▶ Texto proporcionado
● ● ●

Las democracias contemporáneas, además, permiten la existencia de enormes diferencias en el poder económico de sus ciudadanos. En sociedades de escala masiva, estas diferencias se traducen con facilidad en diferencias de poder político, influyendo no solamente sobre su ejercicio sino sobre la posibilidad misma de acceso electoral al gobierno.

La teoría democrática alberga dos reacciones opuestas frente a estas críticas. Ambas aceptan lo esencial del problema. La más radical concluye que, en efecto, la democracia solamente es posible en sociedades demográficamente homogéneas y relativamente pequeñas. La más moderada busca maneras de rescatar la democracia en sociedades de masas mitigando las dificultades. Se proponen, por ejemplo, leyes para controlar el financiamiento de los candidatos en los procesos electorales o medidas que permitan el acceso popular al ejercicio del poder. Me inclino por pensar que, desde un punto de vista puramente teórico, la razón está con los primeros.

● ● ●

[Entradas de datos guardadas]
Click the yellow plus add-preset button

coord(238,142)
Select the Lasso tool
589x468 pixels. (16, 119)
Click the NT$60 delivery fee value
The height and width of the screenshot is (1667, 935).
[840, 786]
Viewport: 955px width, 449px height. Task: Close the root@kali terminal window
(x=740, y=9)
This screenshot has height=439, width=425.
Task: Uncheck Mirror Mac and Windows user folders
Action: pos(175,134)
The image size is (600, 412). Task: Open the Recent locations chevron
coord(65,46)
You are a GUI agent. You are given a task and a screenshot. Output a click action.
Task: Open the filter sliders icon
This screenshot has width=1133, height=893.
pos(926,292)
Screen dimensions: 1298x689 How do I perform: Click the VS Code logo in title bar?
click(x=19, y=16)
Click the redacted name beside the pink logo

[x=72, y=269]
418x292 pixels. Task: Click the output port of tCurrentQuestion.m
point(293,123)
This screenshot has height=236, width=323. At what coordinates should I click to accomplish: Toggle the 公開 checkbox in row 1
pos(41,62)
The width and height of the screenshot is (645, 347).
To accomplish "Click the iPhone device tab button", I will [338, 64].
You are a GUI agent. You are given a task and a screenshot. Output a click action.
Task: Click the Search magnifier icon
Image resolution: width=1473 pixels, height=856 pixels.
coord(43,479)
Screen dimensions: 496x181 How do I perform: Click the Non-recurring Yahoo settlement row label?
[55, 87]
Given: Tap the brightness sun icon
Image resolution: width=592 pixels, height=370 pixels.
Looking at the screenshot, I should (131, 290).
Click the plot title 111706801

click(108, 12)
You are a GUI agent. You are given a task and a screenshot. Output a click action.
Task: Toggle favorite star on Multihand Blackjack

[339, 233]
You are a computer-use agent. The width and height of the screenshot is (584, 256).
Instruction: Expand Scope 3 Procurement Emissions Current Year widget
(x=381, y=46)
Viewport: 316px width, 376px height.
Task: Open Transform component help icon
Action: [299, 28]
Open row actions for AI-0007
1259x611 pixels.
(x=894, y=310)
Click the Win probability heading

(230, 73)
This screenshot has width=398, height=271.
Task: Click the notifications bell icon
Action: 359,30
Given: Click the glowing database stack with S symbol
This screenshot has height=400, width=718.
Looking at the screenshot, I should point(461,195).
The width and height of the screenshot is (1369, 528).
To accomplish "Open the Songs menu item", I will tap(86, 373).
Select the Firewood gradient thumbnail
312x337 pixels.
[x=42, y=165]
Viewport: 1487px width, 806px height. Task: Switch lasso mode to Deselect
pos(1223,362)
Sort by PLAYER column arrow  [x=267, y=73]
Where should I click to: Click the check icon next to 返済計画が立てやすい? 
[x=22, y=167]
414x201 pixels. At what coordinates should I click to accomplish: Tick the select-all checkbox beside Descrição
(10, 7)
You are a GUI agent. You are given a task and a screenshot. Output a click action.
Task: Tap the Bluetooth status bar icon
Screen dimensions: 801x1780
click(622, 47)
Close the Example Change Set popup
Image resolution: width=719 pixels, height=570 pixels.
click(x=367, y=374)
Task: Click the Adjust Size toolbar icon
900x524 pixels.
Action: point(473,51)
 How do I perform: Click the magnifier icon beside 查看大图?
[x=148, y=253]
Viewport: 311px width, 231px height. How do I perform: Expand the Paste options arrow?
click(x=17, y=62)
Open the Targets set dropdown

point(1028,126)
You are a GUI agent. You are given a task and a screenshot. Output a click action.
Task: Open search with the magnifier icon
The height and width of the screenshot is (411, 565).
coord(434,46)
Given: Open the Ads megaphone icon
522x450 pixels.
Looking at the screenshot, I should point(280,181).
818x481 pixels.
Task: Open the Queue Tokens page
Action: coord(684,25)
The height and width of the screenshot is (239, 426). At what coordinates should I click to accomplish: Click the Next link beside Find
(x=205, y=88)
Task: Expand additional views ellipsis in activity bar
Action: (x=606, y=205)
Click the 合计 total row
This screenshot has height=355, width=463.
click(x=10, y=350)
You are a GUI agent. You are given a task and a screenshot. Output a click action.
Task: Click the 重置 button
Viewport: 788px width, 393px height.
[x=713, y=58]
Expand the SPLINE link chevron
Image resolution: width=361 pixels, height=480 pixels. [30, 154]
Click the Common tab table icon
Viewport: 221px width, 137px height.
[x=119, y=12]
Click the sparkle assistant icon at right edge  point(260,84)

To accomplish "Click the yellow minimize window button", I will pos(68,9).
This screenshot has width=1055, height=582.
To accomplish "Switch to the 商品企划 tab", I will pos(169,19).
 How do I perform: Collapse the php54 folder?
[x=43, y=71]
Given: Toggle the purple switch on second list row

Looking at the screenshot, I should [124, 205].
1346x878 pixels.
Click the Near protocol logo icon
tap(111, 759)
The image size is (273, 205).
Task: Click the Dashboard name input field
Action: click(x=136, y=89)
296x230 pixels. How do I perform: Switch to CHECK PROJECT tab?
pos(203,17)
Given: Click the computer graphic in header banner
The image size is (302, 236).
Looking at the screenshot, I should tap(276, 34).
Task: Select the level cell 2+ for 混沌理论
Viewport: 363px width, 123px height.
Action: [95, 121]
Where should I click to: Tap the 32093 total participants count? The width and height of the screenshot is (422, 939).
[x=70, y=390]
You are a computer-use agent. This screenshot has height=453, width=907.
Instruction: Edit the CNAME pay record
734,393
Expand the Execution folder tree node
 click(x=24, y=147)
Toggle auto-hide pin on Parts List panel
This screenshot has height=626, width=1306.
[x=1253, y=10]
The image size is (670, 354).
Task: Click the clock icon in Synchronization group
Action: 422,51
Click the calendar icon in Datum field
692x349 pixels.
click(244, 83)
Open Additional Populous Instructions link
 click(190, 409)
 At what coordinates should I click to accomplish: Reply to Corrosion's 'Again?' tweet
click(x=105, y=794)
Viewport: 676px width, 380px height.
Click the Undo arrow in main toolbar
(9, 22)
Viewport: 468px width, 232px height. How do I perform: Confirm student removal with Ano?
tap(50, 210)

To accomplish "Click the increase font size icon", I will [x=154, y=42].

● ● ●

▶ Serie de ejercicios
(1) Según el texto sobre la democracia, ¿qué medidas se proponen como ejemplo de la reacción moderada?
(2) Prosigue el texto sobre la democracia a partir de su última oración.
Los ítems son material aparte, sin relación con el texto sobre la democracia.

▶ Respuestas por tarea
(1) Leyes para controlar el financiamiento de los candidatos en los procesos electorales o medidas que permitan el acceso popular al ejercicio del poder.

(2)
Nada de esto, por supuesto, argumenta en favor de sistemas alternativos de gobierno. Si las democracias existentes están lejos de ser democráticas, mucho más lo están las dictaduras y autocracias presentes y pasadas. En el mundo democrático actual hay por lo menos algo de libertad política efectiva. La irrestricta libertad de expresión puede servir para atenuar las desigualdades de poder económico y político, particularmente ahora que existe la red virtual. De ahí la importancia que tiene proteger a Julian Assange del alcance del gobierno de los EEUU. Repetidamente Wikileaks ha revelado información que los gobiernos afectados hubiesen preferido que no se haga pública, y ha servido para darle acceso al ejercicio del poder a quienes supuestamente lo poseen en una democracia, al menos en calidad de mirones. Ocasionalmente, sus revelaciones han sacado a la luz conductas reprobables. Nada de lo revelado ha puesto en peligro la seguridad ciudadana. Lo que sí se ha violado es el inexistente derecho de gobiernos democráticos a esconderse del escrutinio público independiente.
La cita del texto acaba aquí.